I think “Songs” (1959) by Christopher Logue could be an alternative start-point to ‘City’. Or, Donald Allen’s famous anthology was possibly the most influential book. “Originally published: 29 May 1960” according to Wikipedia.”

So we have two problems: that very little happened for several years after ‘City’ and that the 1950s were not poetically blank but had people who had visibly dropped out and were following alternative artistic routes (even if barely published). Also, Martin Booth’s work on modern British poetry starts the new thing in 1964. Fulcrum are often cited along with Migrant as blasting open the door to a new era, but a check of the Poetry Library catalogue suggests that they started in 1965 (with books by Bunting and Hamilton Finlay). This is an argument which nobody is going to win. Of course the idea of dropping out became much more collective with the Summer of Love (967) and the mass student revolt of 1968. That is not a start point unless we bypass earlier poetic works by at least half a dozen poets.
For the poets emerging in the 1980s, it is clear that they were joining something which already existed (and that applies even if they had great difficulty getting published, hunting for loose resources which actually weren't there). However, that also means that they had to be accepted by other Alternative poets as alternative: the old ”I is modern but you isn’t” to and fro. This is less simple than just saying “to hell with Poetry Review”.

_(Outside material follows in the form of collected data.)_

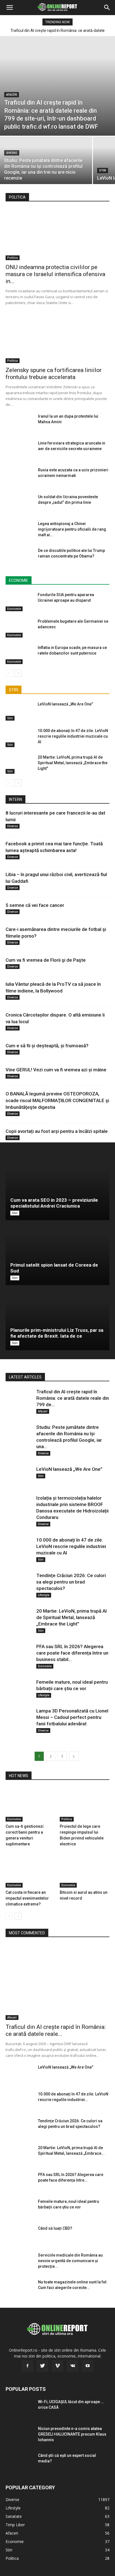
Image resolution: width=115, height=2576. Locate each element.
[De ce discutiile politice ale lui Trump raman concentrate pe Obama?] (19, 557)
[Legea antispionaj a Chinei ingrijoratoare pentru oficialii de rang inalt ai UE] (19, 530)
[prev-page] (9, 673)
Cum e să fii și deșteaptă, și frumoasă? (47, 1045)
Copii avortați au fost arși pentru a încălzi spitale (57, 1131)
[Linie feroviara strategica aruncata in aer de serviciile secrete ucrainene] (19, 450)
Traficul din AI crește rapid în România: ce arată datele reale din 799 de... (72, 1398)
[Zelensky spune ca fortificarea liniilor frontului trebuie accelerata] (57, 337)
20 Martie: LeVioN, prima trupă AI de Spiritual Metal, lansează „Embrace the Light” (72, 763)
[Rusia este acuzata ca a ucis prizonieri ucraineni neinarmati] (19, 477)
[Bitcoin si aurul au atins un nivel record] (85, 1870)
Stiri (102, 170)
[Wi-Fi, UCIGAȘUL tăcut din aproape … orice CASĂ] (19, 2409)
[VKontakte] (72, 2366)
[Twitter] (42, 2366)
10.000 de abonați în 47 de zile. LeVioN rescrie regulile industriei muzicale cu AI (73, 736)
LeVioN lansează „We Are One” (65, 704)
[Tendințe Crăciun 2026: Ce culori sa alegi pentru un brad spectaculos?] (19, 1582)
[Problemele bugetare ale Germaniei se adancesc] (19, 628)
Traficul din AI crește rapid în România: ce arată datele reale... (56, 2030)
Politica (12, 258)
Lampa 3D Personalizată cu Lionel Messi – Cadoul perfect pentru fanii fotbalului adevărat (72, 1717)
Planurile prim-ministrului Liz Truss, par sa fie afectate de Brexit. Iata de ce (56, 1333)
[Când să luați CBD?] (19, 2235)
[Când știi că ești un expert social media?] (19, 2462)
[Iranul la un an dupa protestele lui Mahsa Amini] (19, 423)
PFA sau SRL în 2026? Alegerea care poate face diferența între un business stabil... (72, 1653)
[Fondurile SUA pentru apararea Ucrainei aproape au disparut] (19, 601)
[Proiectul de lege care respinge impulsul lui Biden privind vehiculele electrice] (85, 1804)
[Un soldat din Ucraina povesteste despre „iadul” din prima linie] (19, 504)
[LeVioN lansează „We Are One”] (19, 711)
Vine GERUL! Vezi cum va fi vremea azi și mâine (56, 1069)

There is some confusion about City but evidently Migrant published one part in 1961 and another ("Then hallucinations: City II") in 1962. Other early Migrant titles were from Matthew Mead, Gael Turnbull, and Edwin Morgan ("Sovpoems"). Attention should be drawn to:

Latterday chrysalides
Author:
Hill, Hugh Creighton
Published:
Worcester : Migrant Press, 1961

A soundproof gesture: selected poems
Author:
Hill, Hugh Creighton
Published:
Malvern : Migrant Press, 1982

Creighton Hill had published his first book in 1928 and was probably a hangover from the first Modernist era. There are tantalising traces of his activity in the 1950s but in general he was someone else who was stuck on the outside (his phrase "soundproof gesture" probably refers to this). It is remarkable that Migrant found him, and the story of this contact would be interesting. In a bookseller catalogue I can see:
Some Propositions from the Universal Theorem
Hugh Creighton Hill
Published by The Heron Press, 1954

and Heron Press was a sort of proto-Migrant, on an even smaller scale. They published Vincent Ferrini. and there was a magazine called "Artisan". Maybe that one sentence of the Intro is fixed now?